The business plan of the investment is executed, and hopefully, the return at realization matches the hurdle rate.
Mid Life of REPE Fund
By the mid life of the REPE fund in years 6 and 7, the fund should be in mids of execution mode of most of its investments business plan with an eye on the exit. As the fund’s investment period is over, any remaining capital committed by investors but not called is foregone, and the manager will focus on raising the next fund in the series.
Towards the end of the fund life in year 10. The fund will gradually wind down the investments, and most partnership agreements require the sponsor to liquidate all of the investments by year 10 completely.

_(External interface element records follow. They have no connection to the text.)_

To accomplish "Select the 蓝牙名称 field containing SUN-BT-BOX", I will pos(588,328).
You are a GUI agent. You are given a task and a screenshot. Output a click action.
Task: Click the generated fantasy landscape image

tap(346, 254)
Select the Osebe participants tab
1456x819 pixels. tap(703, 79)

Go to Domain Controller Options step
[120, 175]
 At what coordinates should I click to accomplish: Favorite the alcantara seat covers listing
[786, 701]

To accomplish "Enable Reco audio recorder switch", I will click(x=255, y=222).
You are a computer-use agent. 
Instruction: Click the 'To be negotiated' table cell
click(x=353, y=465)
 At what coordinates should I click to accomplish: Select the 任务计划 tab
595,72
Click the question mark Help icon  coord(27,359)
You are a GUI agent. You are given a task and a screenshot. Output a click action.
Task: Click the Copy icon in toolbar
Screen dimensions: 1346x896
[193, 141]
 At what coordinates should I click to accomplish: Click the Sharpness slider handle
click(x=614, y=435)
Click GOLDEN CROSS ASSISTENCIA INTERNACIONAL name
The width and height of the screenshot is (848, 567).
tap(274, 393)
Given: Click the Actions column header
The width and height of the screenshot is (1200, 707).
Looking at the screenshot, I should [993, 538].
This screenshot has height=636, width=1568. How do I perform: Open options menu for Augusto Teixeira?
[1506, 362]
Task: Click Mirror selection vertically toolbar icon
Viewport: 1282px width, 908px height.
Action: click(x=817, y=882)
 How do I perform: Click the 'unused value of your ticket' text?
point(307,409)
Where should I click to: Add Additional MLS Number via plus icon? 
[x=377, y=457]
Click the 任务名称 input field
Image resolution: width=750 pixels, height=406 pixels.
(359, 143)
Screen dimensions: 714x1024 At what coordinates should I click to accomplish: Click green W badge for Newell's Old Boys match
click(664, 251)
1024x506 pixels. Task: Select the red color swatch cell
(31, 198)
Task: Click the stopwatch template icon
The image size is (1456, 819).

There is usually an option to extend the fund life of the fund by a year or two based on the negotiated outcome between the LP and GP, either through majority / unanimous approval by the LP or the GP has the option to extend the fund life by 1 year.
REPE Fund Summary
Hopefully, the above provides a good overview of how a real estate private equity fund works. The above is a general outline and the details will vary from fund to fund as all of the key investment terms are the result of the direct negotiation between the investor and the sponsor.
The negotiated outcome is based on the capital market conditions, the real estate cycle’s point, and investor demand/sponsor pedigree at the time of the capital raise.
As all of these factors will change at different times, the REPE fund’s terms will shift and change to reflect the market.